In addition, the scientists stated that it is affordable since the raw materials needed are used in comparatively low concentrations.
The study is based on the work of Curran and his fellow researchers Kang-Shyang Liao and Alexander J. Wang that started nearly 10 years ago and involved the creation of a hydrophobic nanocoating for cloth, visualized as a protective coating for carpeting, clothing, and other fiber-based materials.
Wang, now a Ph.D. student at Technological University Dublin, is currently working with Curran at UH. He is also the corresponding author of the study.
Apart from Curran and Liao, other scientists involved are Surendra Maharjan, Brian P. McElhenny, Ram Neupane, Zhuan Zhu, Shuo Chen, Oomman K. Varghese, and Jiming Bao, all from UH; Kourtney D. Wright and Andrew R. Barron from Rice University; and Eoghan P. Dillon from Analysis Instruments in Santa Barbara.
The material has been developed using poly (octadecyl acrylate)-grafted multi-walled carbon nanotubes and is technically termed a nanocarbon-based disordered, conductive, polymeric nanocomposite (DCPN).
DCPN is a class of materials widely utilized in the field of materials science. Since the majority of the DCPN materials are poor conductors of electricity, they are not suitable for use in wearable technologies that demand the material to detect even slight temperature changes.
According to Wang, the novel material was synthesized using a method known as RAFT-polymerization. This process is a crucial step that enables the attached polymer to be phononically and electronically coupled with the multi-walled carbon nanotube via covalent bonding.

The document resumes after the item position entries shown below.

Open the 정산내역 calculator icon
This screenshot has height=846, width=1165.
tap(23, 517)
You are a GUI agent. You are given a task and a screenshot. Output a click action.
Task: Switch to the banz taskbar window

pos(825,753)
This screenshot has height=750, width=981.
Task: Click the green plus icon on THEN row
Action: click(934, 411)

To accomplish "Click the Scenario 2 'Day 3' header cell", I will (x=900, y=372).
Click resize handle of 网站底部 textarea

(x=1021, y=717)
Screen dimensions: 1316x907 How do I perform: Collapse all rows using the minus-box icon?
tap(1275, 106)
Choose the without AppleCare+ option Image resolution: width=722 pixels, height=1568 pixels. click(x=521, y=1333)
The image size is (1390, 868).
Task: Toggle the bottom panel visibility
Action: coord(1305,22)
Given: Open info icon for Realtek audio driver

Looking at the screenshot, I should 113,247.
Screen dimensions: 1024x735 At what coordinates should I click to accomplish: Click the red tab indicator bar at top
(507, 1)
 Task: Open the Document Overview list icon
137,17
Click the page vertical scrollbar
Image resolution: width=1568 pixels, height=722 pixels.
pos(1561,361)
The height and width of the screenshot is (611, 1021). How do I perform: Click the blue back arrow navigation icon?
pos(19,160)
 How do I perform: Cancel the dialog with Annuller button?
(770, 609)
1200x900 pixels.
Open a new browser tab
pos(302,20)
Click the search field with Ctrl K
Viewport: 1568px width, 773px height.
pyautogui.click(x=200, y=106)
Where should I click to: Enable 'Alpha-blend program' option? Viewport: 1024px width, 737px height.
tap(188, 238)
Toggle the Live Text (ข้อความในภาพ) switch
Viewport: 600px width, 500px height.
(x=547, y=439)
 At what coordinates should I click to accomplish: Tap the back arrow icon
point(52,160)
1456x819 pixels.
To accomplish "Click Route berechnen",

Thus, slight structural arrangements related to the glass transition temperature of the system are amplified electronically to generate the extremely large electronic responses described in the study, without the disadvantages caused by solid-liquid phase transitions.
The slight structural variations caused by glass transition processes are generally too small to generate adequately large electronic responses.